# Light type?



## mikey9821 (Sep 29, 2010)

I'm building a toe pincher coffin and am planning on fog and a light inside with the cover just slightly open. Any recommendations on the type of lighting? Florescent, CFL, incandescent, LED. I just want the small amount of open area of the lid to glow with a nice green light and make the fog glow as it spill out from the opening. I would like the option to change the color if I want. Blue, red, orange, whatever. what have you found works the best for this effect?


----------



## Hauntiholik (May 17, 2006)

Big lots has some red, orange or green CFL bulbs by the way for less than $4 each.

Whatever bulb you choose, do not put it near the nozzle for the fog machine and do not put it near the toe pincher walls. Hot bulbs and moisture to not mix.


----------



## mikey9821 (Sep 29, 2010)

Absolutely. I have to keep things safe and functioning for years to come. Let me clarify that I don't need to change colors on the fly. Just maybe form year to year. 

Would painting the inside in some phosphorescent paint and using a black light be better?


----------



## mattie (Sep 16, 2008)

just hook a dimmer switch to whatever small lamp you use. That way you can dim the light to your likeing and you can buy colored bulbs fairly cheap. 
Wal mart I know use to have green,blue,red,and yellow 60 watt light bulbs.


----------



## jaege (Aug 23, 2009)

Green compact florescent. They are lower wattage so not too bright, not too hot to the touch but give off a nice glow. The undead prefer it three to one.


----------



## Frighteners Entertainment (Jan 24, 2006)

You can get colored LED light bulbs at Menards, last forever and you don't have to worry about heat issues.


----------



## thrilltainment (Apr 8, 2010)

mikey9821 said:


> I'm building a toe pincher coffin and am planning on fog and a light inside with the cover just slightly open.
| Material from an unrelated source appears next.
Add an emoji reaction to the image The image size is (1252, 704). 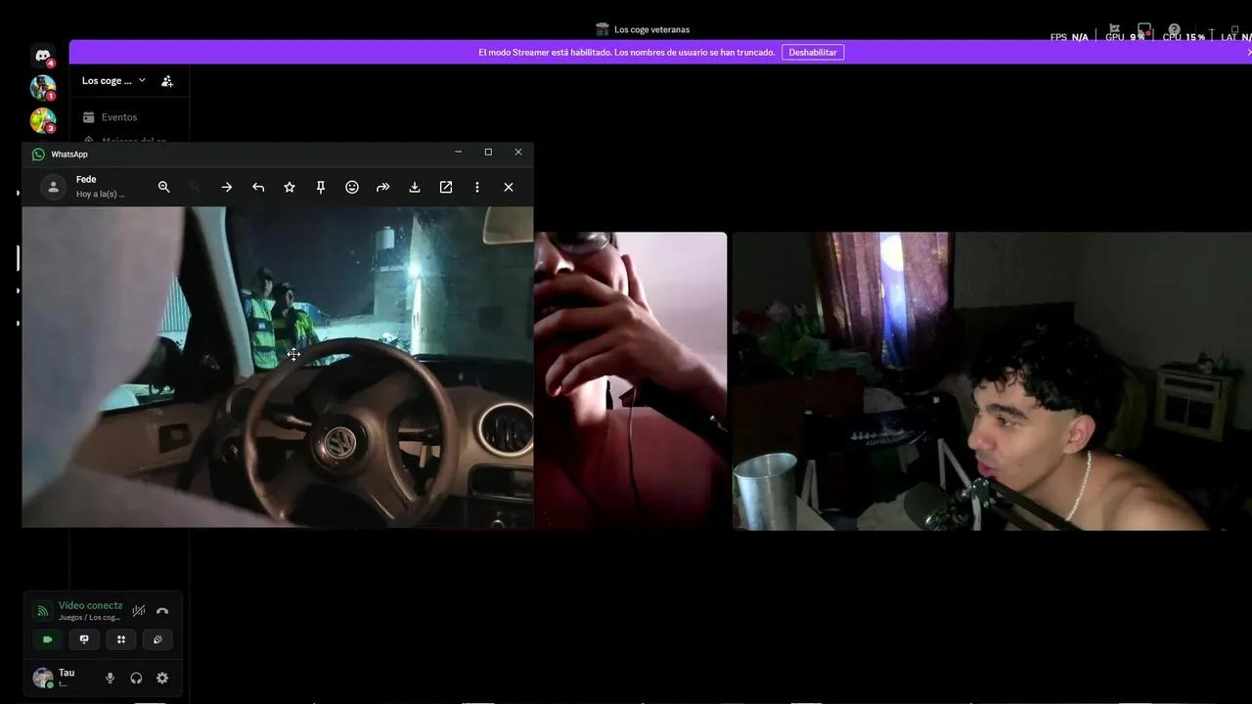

Any recommendations on the type of lighting? Florescent, CFL, incandescent, LED. I just want the small amount of open area of the lid to glow with a nice green light and make the fog glow as it spill out from the opening. I would like the option to change the color if I want. Blue, red, orange, whatever. what have you found works the best for this effect?
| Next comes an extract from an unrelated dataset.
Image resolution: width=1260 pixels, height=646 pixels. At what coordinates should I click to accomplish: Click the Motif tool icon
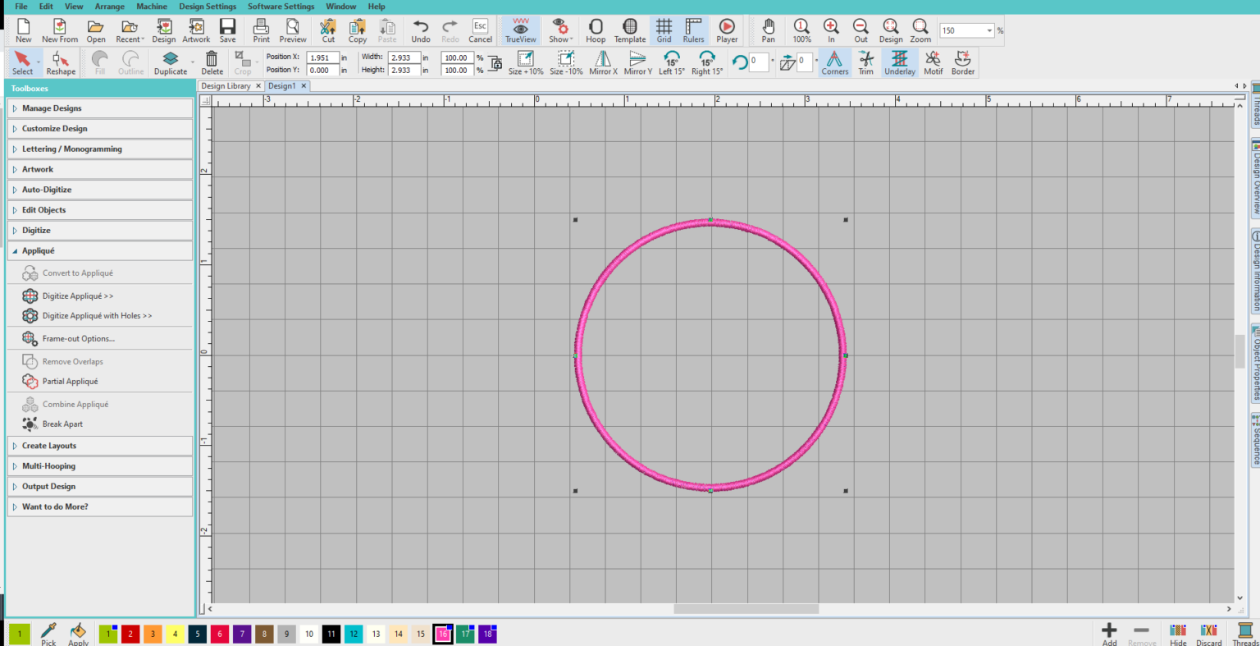[933, 62]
i always recommend LEDs for any haunt for several reasons:
- they are more reliable and durable than traditional lights
- they dont generate much heat, if at all (no fire risk)
- the color they produce is very "pure": the output light spans a very narrow wavelength band


----------



## VillaHaunter (Jul 13, 2011)

LED string lights are the direction I am giong now, I have been using c7 and mini christmas lights for years, more bulbs more light, mixing colors of blubs or changing them is endless fun.


----------



## ouizul1 (May 22, 2010)

Rope lights also work pretty good for this sort of thing. They're sealed, so except for where the power plug meets power socket, you don't need to worry about condensation from the fog. Run the rope light around the inside perimeter of the coffin and it'll produce a nice glow without the lights being visible.

Does the coffin have a bottom? If not, lay down a bead of mulch a couple of inches thick, then rest the coffin on top of the mulch. The fog will seep out through the mulch. The mulch will also cool the fog and cause it to hug the ground in a manner similar to fog chillers. It does require a lid, partially open is okay, to contain the fog and force some of it to exit through the mulch.


----------